:: Input data

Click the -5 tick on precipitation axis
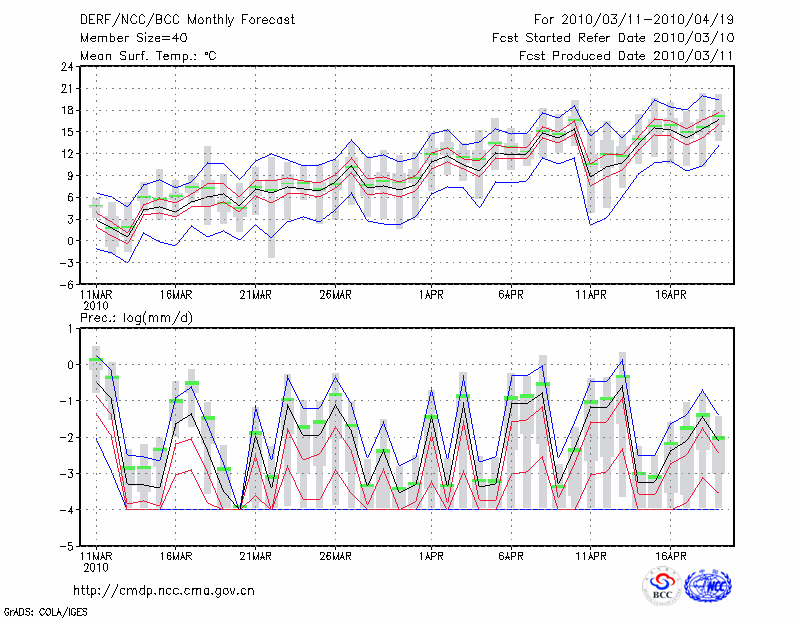800x618 pixels. point(66,547)
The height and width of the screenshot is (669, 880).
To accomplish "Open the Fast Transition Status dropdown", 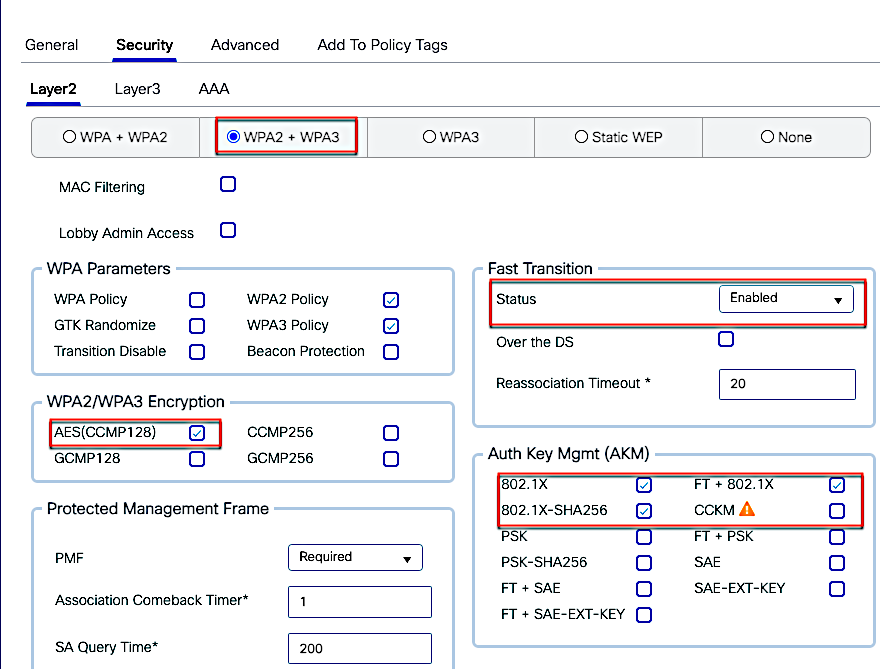I will click(786, 298).
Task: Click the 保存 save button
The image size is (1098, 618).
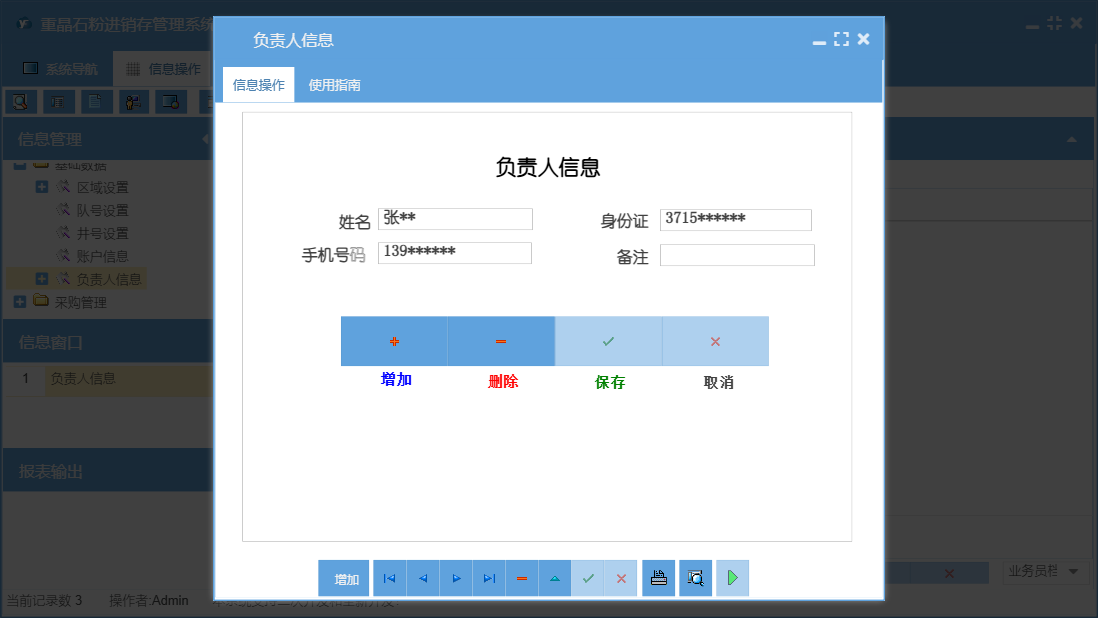Action: (608, 341)
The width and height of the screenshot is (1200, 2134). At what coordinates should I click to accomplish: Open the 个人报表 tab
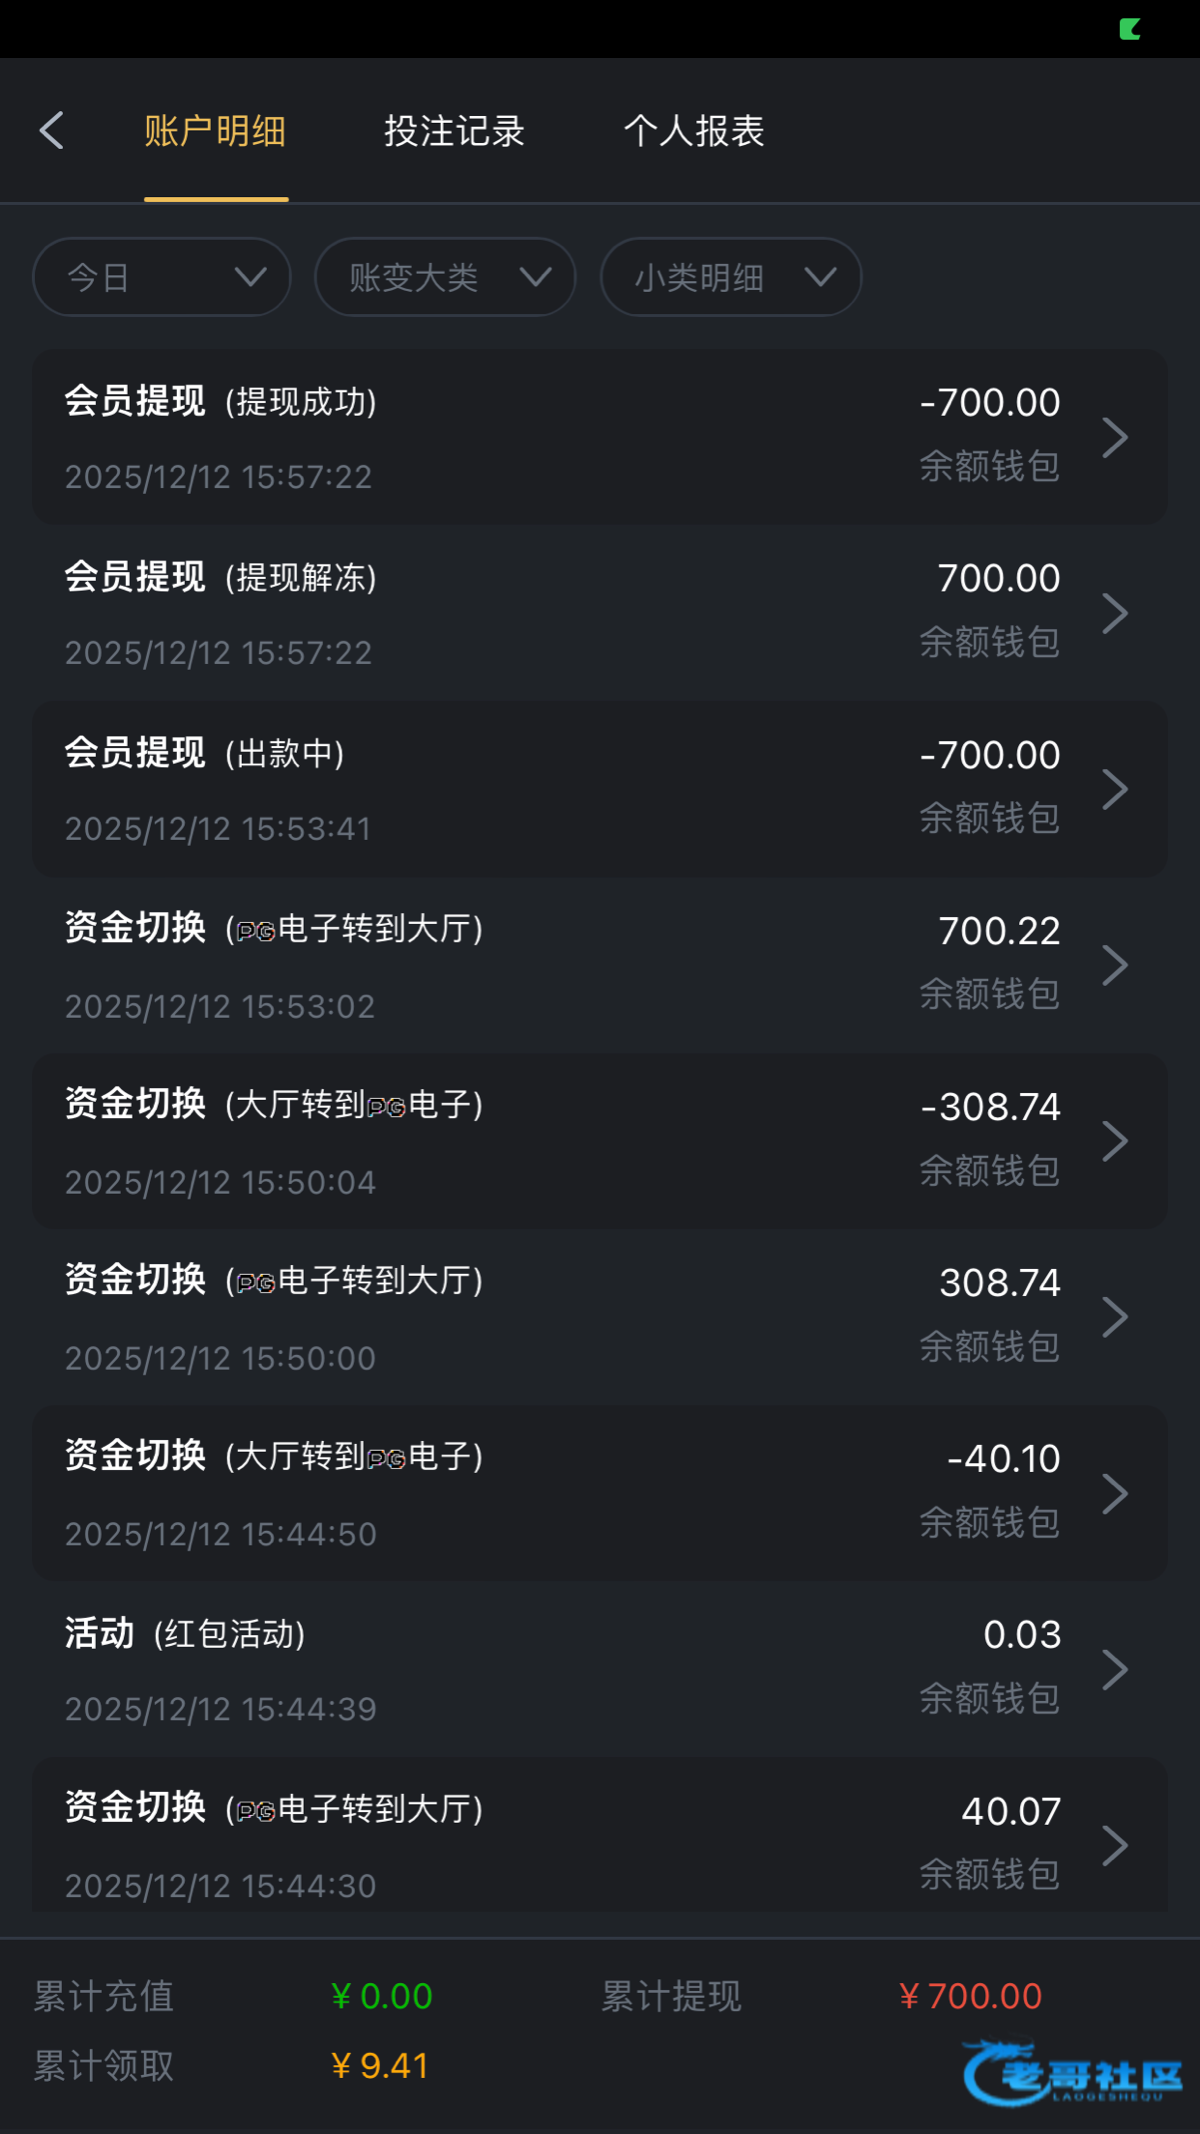pos(694,131)
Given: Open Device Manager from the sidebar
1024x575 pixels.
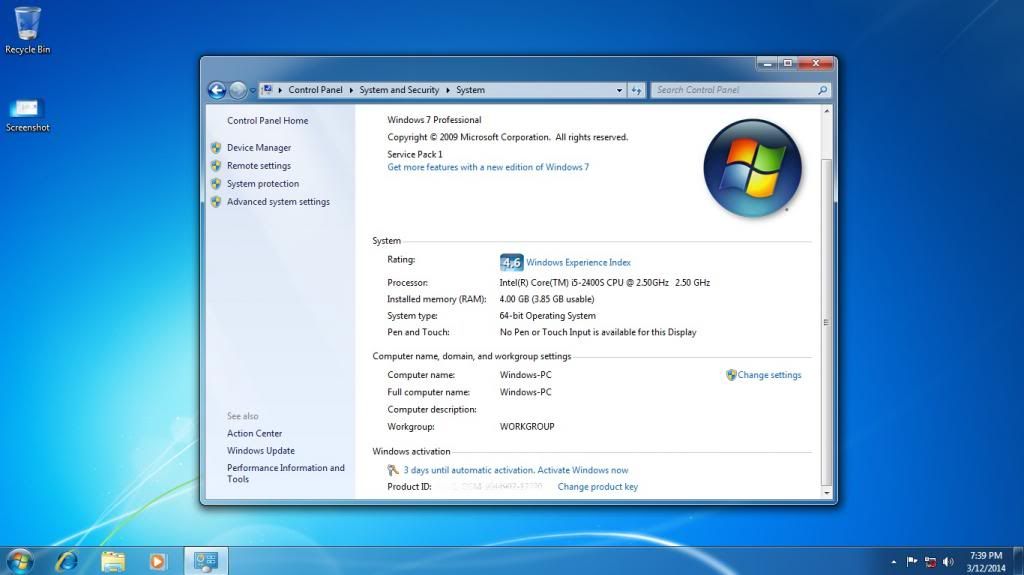Looking at the screenshot, I should pyautogui.click(x=258, y=148).
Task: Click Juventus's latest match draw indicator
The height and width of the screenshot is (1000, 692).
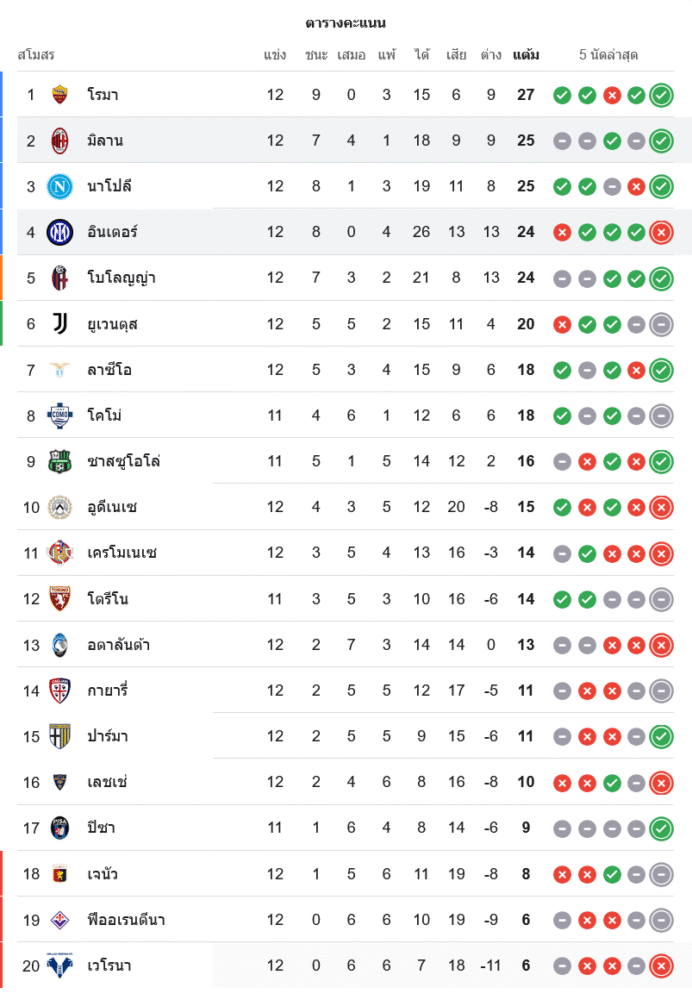Action: pos(660,324)
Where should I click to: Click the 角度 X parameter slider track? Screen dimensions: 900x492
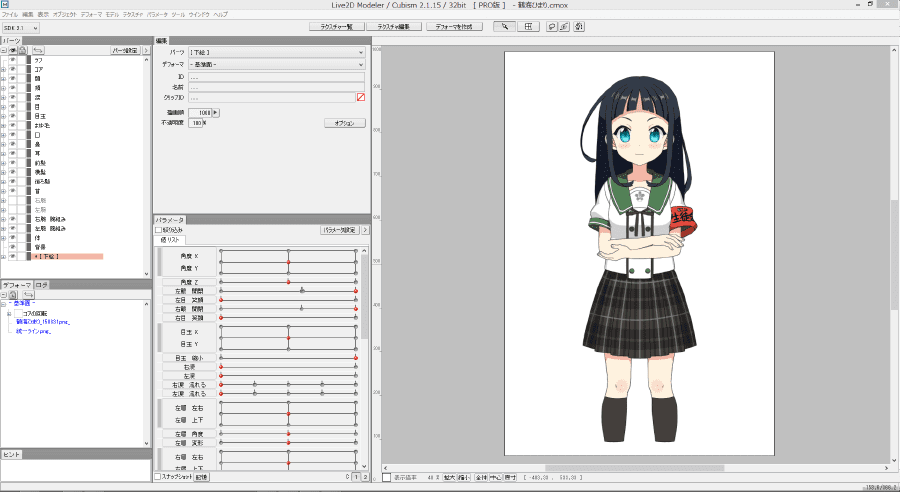tap(288, 257)
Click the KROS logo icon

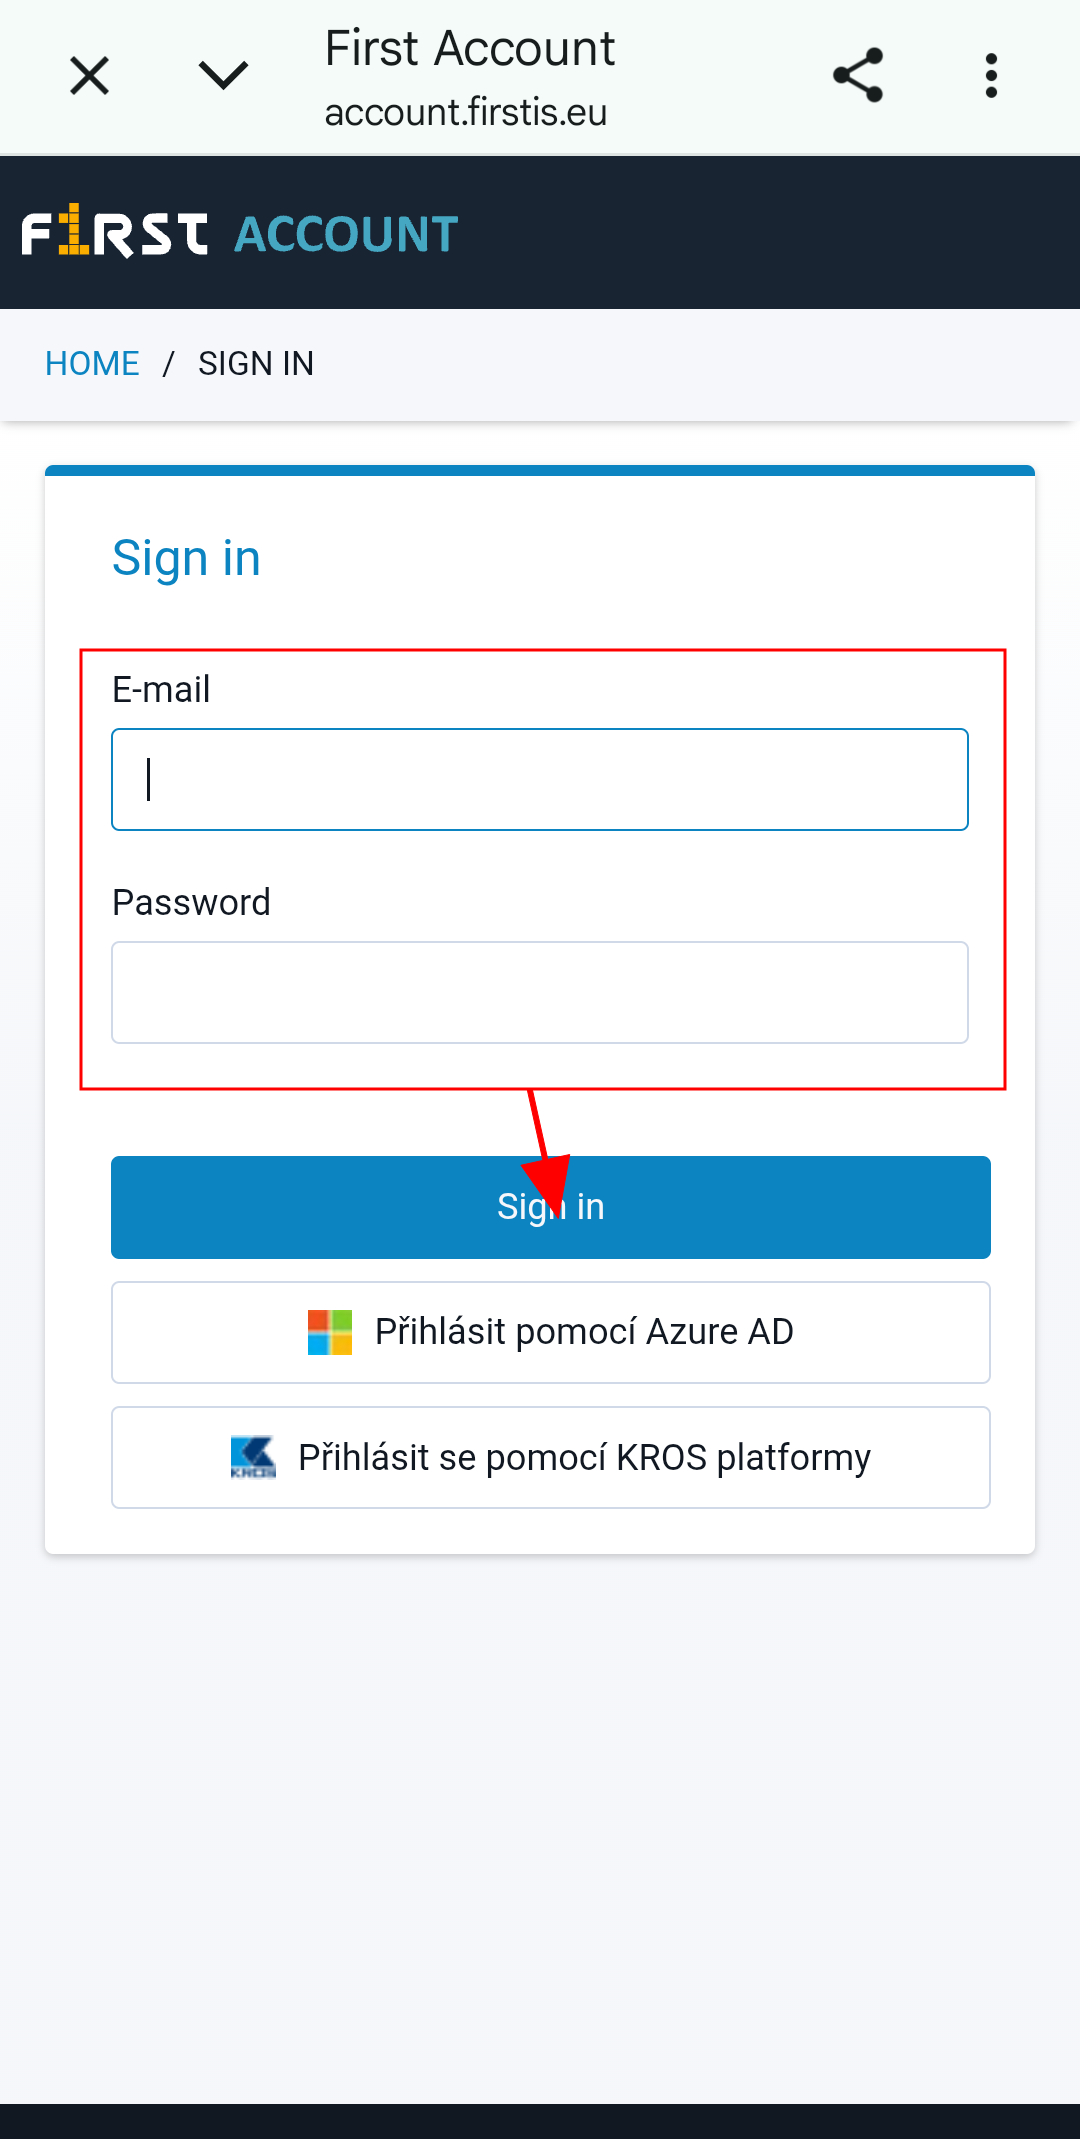click(x=253, y=1458)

::::

Required action >>
The lines wanted are those from the one with "Where should I" to the end of the entries above, repeated exactly, both ends included. Leave out the pictures.

Your solution >>
Where should I click to: Click the 角度 X parameter slider track? Screen dimensions: 900x492
tap(288, 257)
Click the KROS logo icon

click(x=253, y=1458)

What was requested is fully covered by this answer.